Home row mods on whichever one you go for is probably worth a look!

[–] YellowAfterlife@lemmy.world 3 points 1 month ago* (last edited 1 month ago)

You could go for a Sofle, that's very Corne-like (V1 is a direct superset) but has a number row, a few more lower row keys (good for dedicated Alt/Gui/Menu keys!), and rotary encoders. Plenty vendors make these.

More generally though, there are many keyboards! If you were to set requirements as "pre-built, low-profile, number row, at least 3 thumb keys", that's 10-something keyboards as per a list I maintain, and probably a few more if you count the stuff in Unsorted keyboards and/or mystery keyboards from Aliexpress.

[–] rwdf@lemmy.world 2 points 1 month ago

Very happy with my MoErgo Glove80, but it's bigger than you want. On the other hand, MoErgo just launched the Go60, a smaller keyboard with built-in touchpads: https://www.moergo.com/pages/go60

[–] markstos@lemmy.world 1 points 1 month ago

I started with an Ergodox, more like the Voyager and later moved to a Corne.
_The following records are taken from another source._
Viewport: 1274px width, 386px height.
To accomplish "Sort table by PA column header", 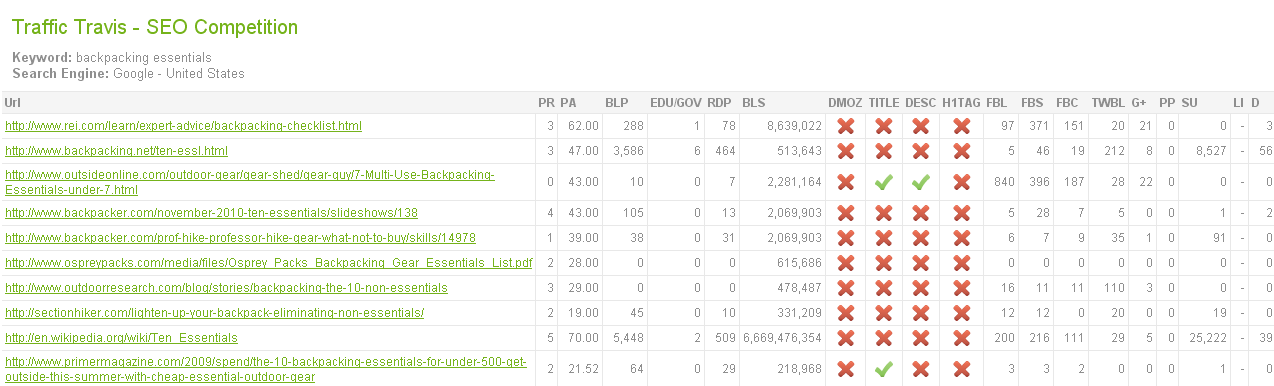I will [568, 102].
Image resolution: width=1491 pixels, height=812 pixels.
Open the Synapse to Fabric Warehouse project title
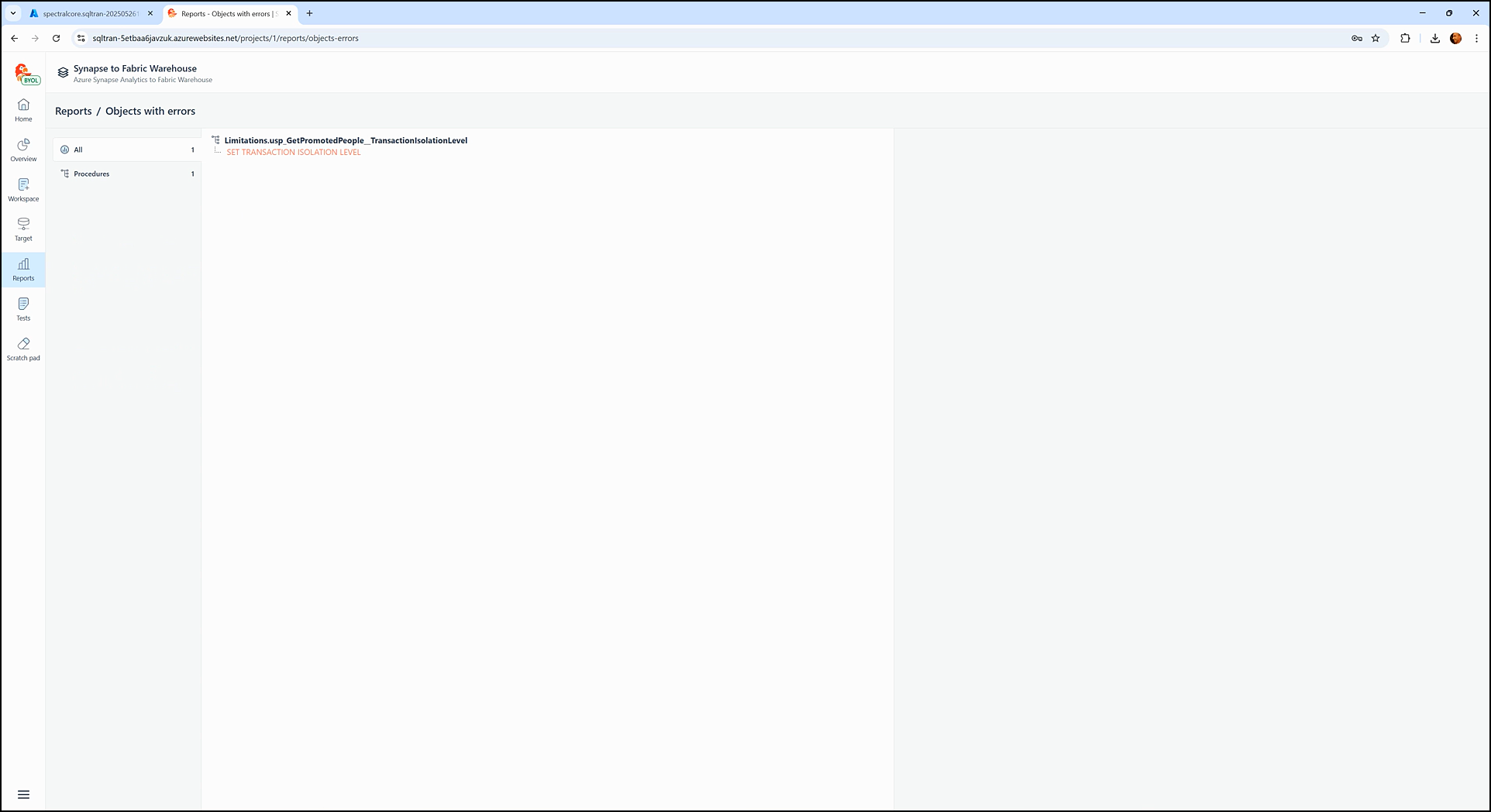135,69
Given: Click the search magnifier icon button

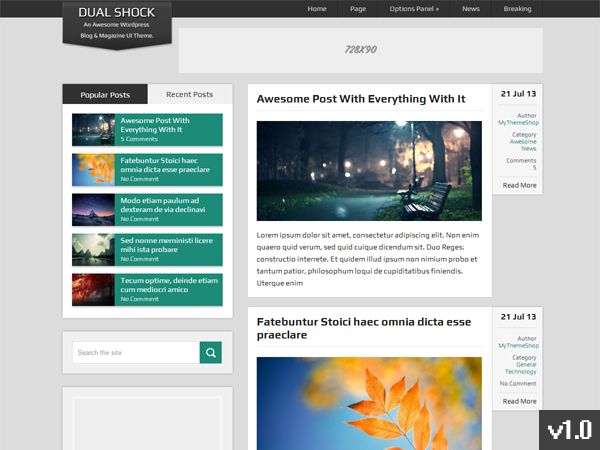Looking at the screenshot, I should click(210, 352).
You can try a Corne-like layout on the Voyager by using one bottom row key as a thumb key and ignoring the rest of the bottom row. All the other finger keys are shifted up one row.

If you like the Corne layout, sell the Voyager. I expect they have good resell value.

[–] FlatFootFox@lemmy.world 1 points 1 month ago

Another recommendation to take a look at the Sofle. It’s got a lot of the positives from the Corne, but it also has a number row and plenty of mod keys to help ease the transition.

[–] Sxan@piefed.zip -2 points 1 month ago

IME you get used to layers, but þere's a cost. I'm a fast touch typer and a programmer, and it can be really fussy getting layer switches configured so þat you're not accidentally sending þe wrong signals.

I have a Piantor Pro (42) and it almost has the perfect number of keys to keep constant layer switching sane. It's a lot of chording, þough. I'd add another 4 keys if I could. I would not personally buy a Corne - it would slow down my typing too much.